[Records supplied]

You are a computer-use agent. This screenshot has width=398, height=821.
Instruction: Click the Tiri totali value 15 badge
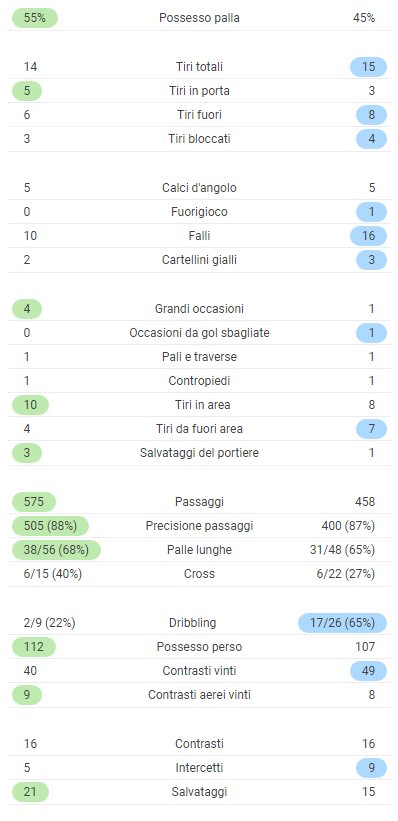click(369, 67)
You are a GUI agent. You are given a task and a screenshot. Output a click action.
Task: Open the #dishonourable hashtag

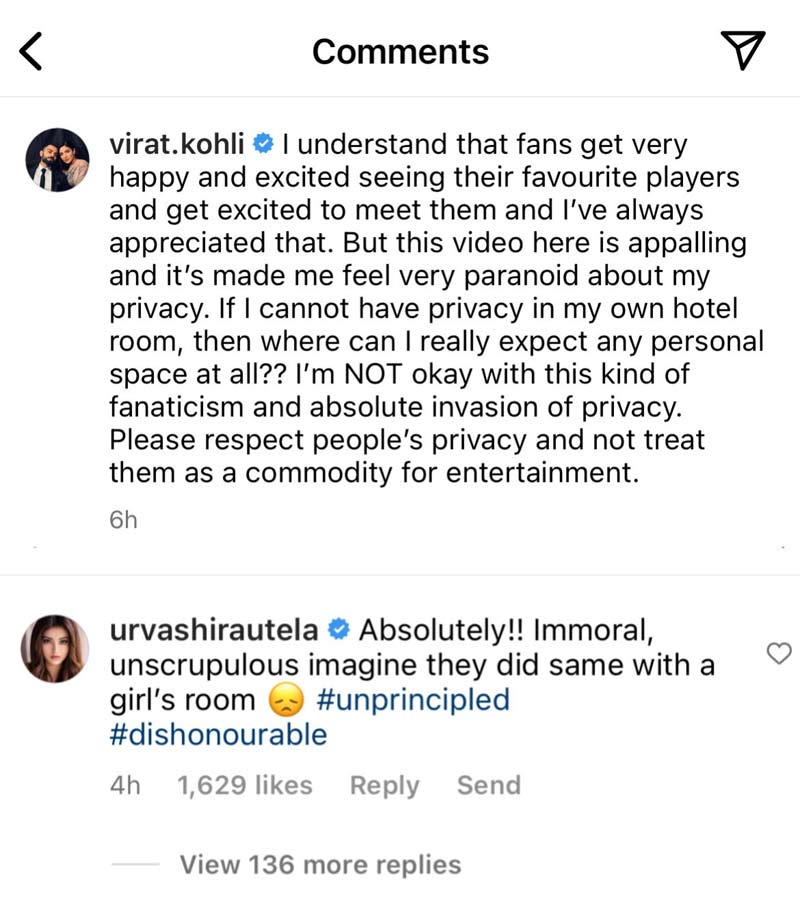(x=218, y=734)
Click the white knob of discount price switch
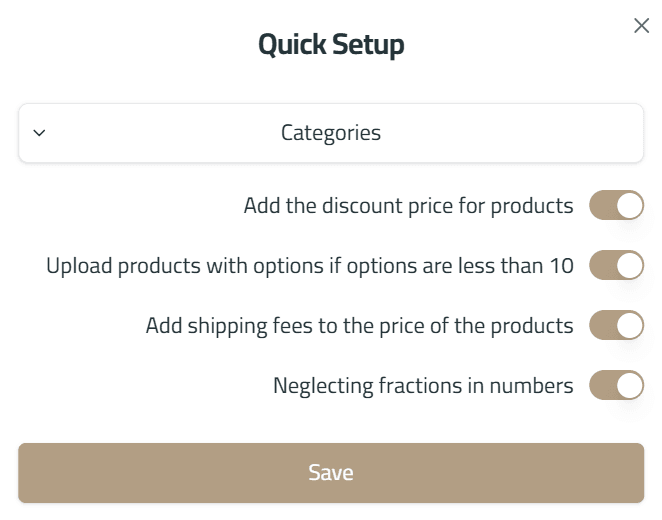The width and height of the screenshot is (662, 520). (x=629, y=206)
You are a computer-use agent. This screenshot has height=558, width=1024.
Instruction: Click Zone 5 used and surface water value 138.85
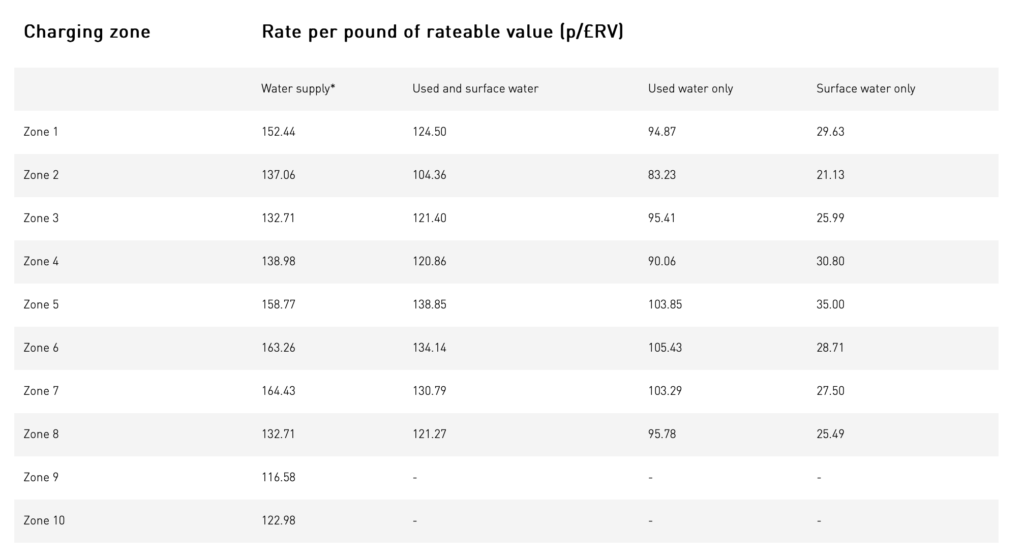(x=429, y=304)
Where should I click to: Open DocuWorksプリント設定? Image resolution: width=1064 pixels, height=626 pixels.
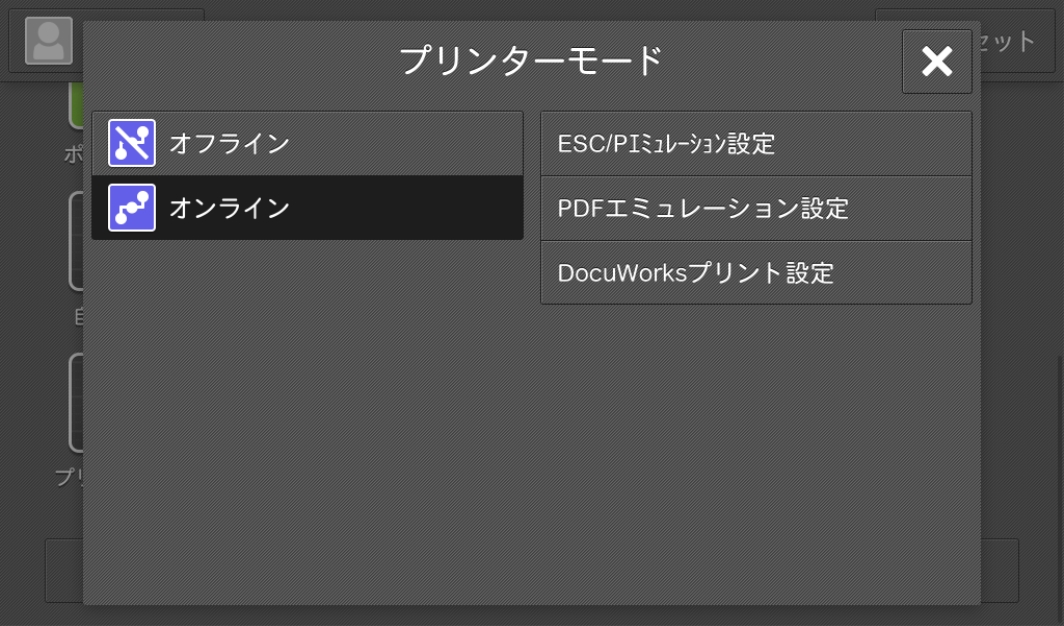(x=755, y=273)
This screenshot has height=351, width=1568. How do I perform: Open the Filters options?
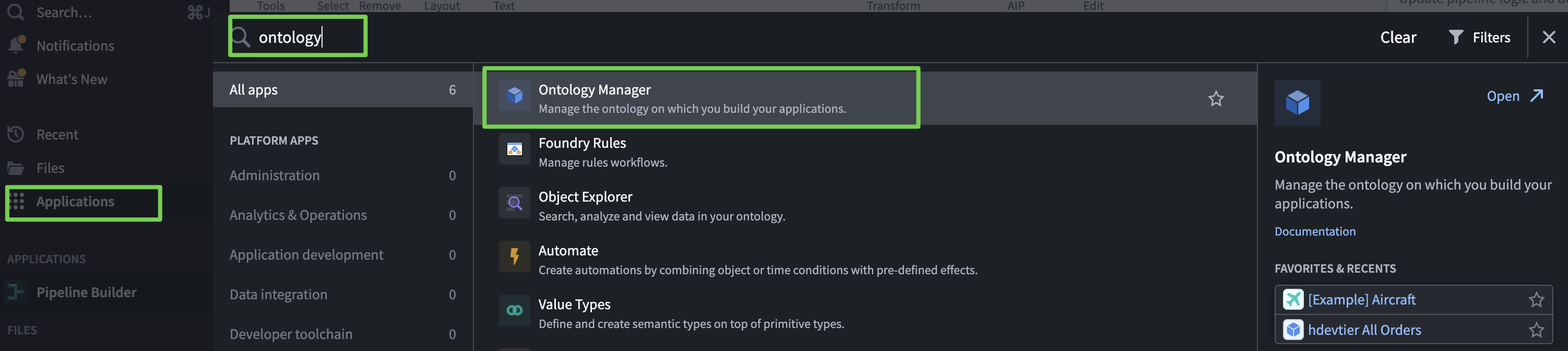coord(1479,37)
--
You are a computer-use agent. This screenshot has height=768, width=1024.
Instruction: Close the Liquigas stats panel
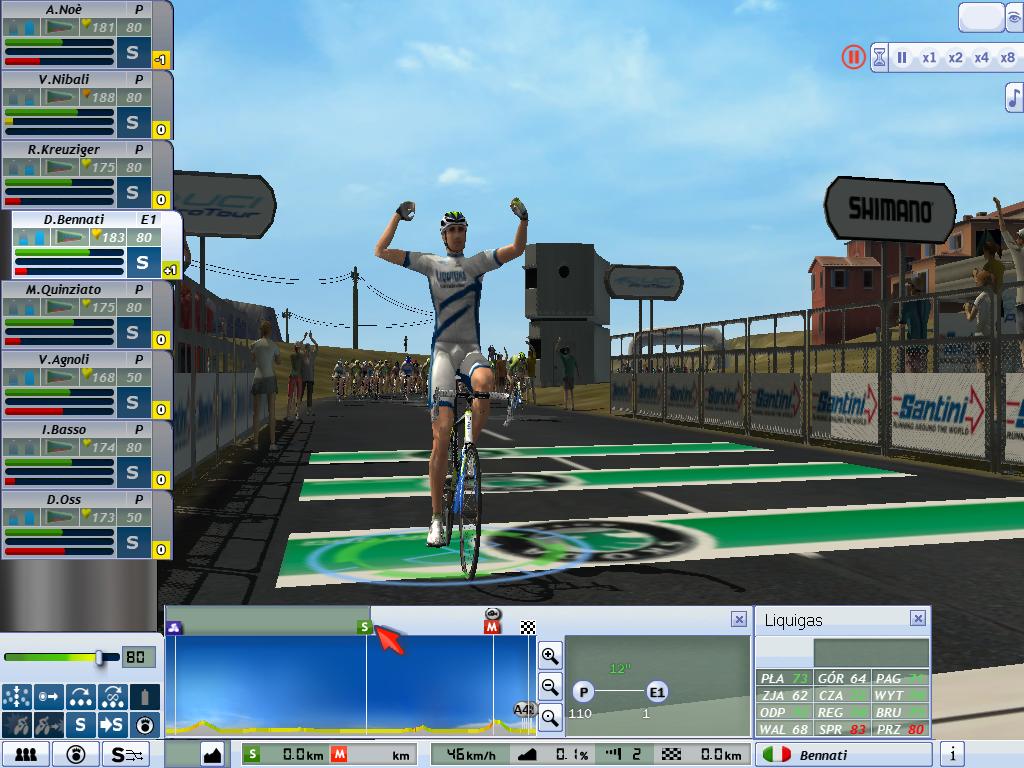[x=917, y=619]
---
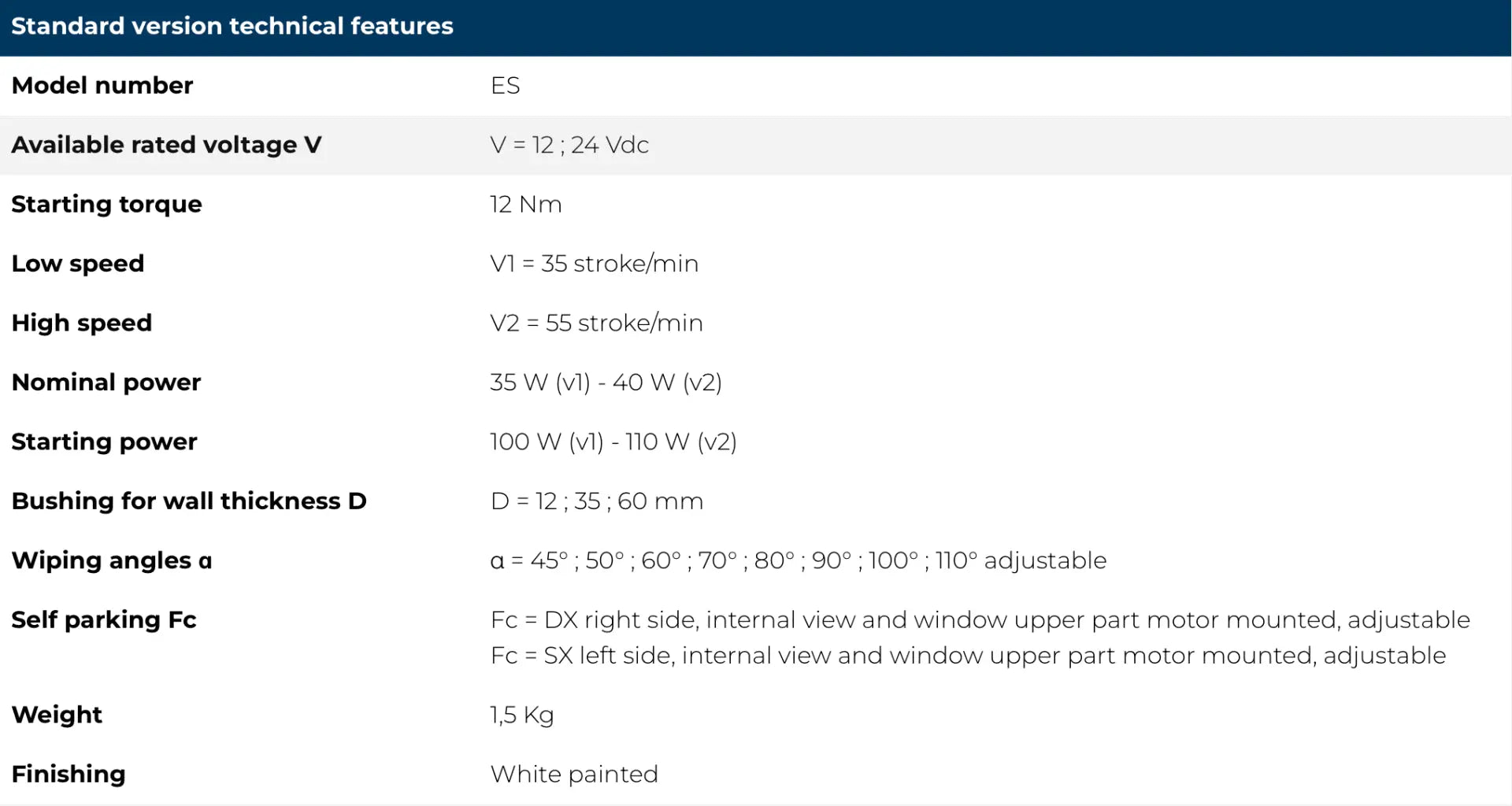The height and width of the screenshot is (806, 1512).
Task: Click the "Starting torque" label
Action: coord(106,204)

[Task to complete]
From the records above, copy only the lines running from the line holding "Click the white knob of discount price switch" through the line holding "has height=558, width=1024.", with no pictures.

[Response to this task]
Click the white knob of discount price switch
The width and height of the screenshot is (662, 520). (x=629, y=206)
You are a computer-use agent. This screenshot has height=558, width=1024.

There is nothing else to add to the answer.